The windows prefetcher

In my last blog I talked about some of the conditions than need to hold for the cold startup formula

ColdStartupTimeMSec = WarmStartupTimeMsec + 4 * NumberOfReads + 20 * NumberMBytes

To be accurate.  I mentioned that if you have overlap between the CPU and the disk then it may not be accurate (although it would be an upper bound).   It turns out that there is a feature of the OS that will actually makes the cold startup formula work all the time, even in those cases I call out above where it might not work.  That feature is the OS prefetcher and is in windows XP and beyond.

If you look at the I/O caused by running a program at cold start, you will find that the disk tends to be accessed randomly.   You need a page here, then a page in some other part of the file, as the CPU executes code from all over the place.  This causes literally thousands of individual Disk accesses, and as we have seen, each disk seek costs us 4msec, so seek time dominates, and adds up to seconds of startup time. 

The observation is that this 'lazy loading' of data from the disk is actually very inefficient because it loads the data in small pages and each page costs something like 4msec to move the disk head.  It would be much better if you could read the data in big chunks, even if you end up reading in data that you did not end up using. 

The prefetcher fixes uses this observation to speed up cold startup. On EVERY program load, the OS keeps track of what data that program needed to be paged in (even if they were not 'hard' page faults).   This data is persisted in binary form in a  *.PF file in c:\windows\prefetch (go look at that directory).    When a process is created, the first thing that is done is that this *.PF file is consulted.   It then issues ALL the file I/O specified in this file, at once and blocks the program until it competes.   These I/O requests are nicely sorted and combined.  If several I/O are adjacent (or even close to one another), a large combined I/O is issued instead (which avoids a seek), the I/O are also nicely ordered so that the disk head moves the smallest possible distance between reads.  This makes the disk I/O as efficient as it can be, and because disk I/O is the slow part of cold startup time, it leads to dramatic improvements in cold startup time (often the prefetcher cuts cold startup time in half). 
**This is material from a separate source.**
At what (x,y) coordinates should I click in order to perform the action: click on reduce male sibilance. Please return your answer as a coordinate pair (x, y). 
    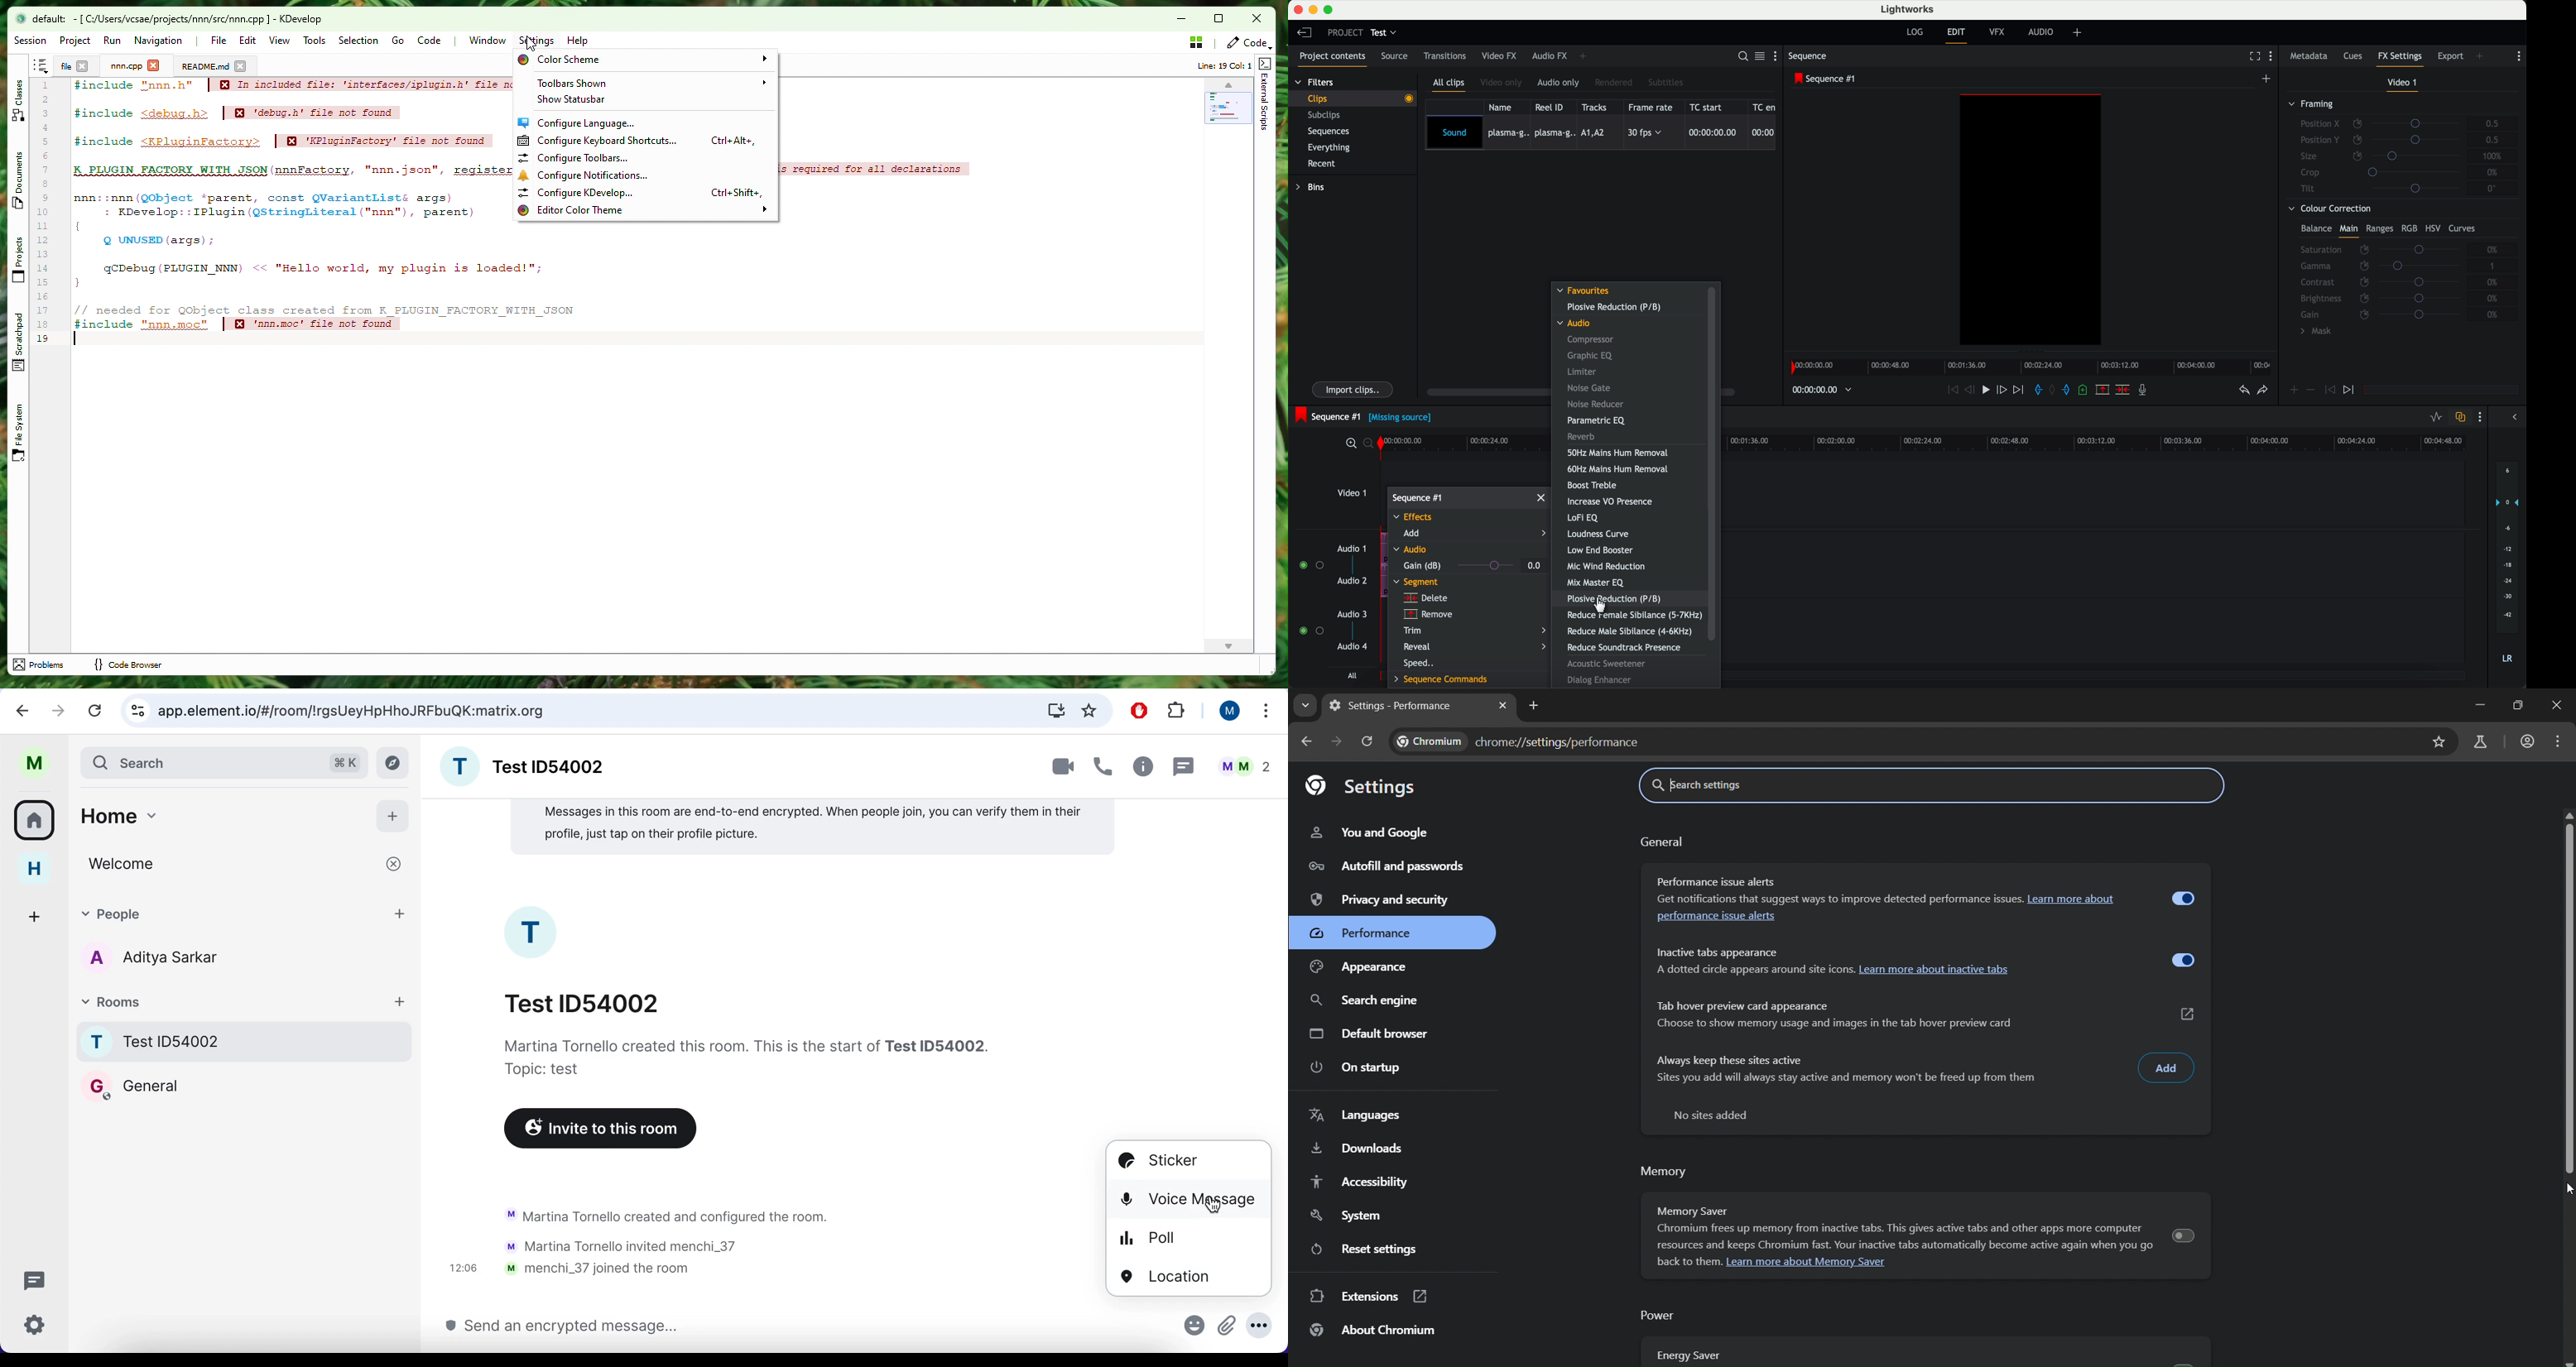
    Looking at the image, I should click on (1631, 631).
Note that the prefecher does not allow the program to begin until all the I/O is complete.  I am speculating they did this because they did not want random I/Os from the executing program to interfere with the beautify optimized disk head movement.  However this has a unfortunate consequence.  What it means is that things like splash screens (which get put up early to alert the user that something is indeed happening), do not get up as quickly as you would like (because NO code in the process runs until ALL the I/O completes).  For this reason, the prefetcher has a limit on the amount of data it will prefetch (on XP this is 16MB).  This keeps the maximum pause caused by the prefetcher to a tolerable amount (By our formula above 16 MB * 20 msec /MB = 320msec + probably about 100 seeks or so which is still < 1 sec). 

One side effect of the prefetcher is that for programs under its data size limit, the there can be NO overlap between CPU and Disk I/O during startup (the program is not allowed to run during the initial priming phase).   So this is yet another reason that tends to keep the formula accurate.

 Finally I just wanted to close by noting that the formula's usefulness is not so much that it is accurate in all cases, but rather that it is accurate enough and very simple, and thus can be used to reason about what can be done to improve cold startup.   The formula states that you can attack cold startup by

  • Attacking warm startup (and parallelizing CPU work is one way do doing this),
  • Attacking the amount of data read of the disk (minimizing the amount of data needed to startup is the way to do this)
  • Attacking the number of seeks (packing data so that it is not scattered about within a DLL does this)

 It attaches real values to each of these components so that for a given scenario you can know how each component is contributing and thus which is the most profitable component to attack.   This is its real value.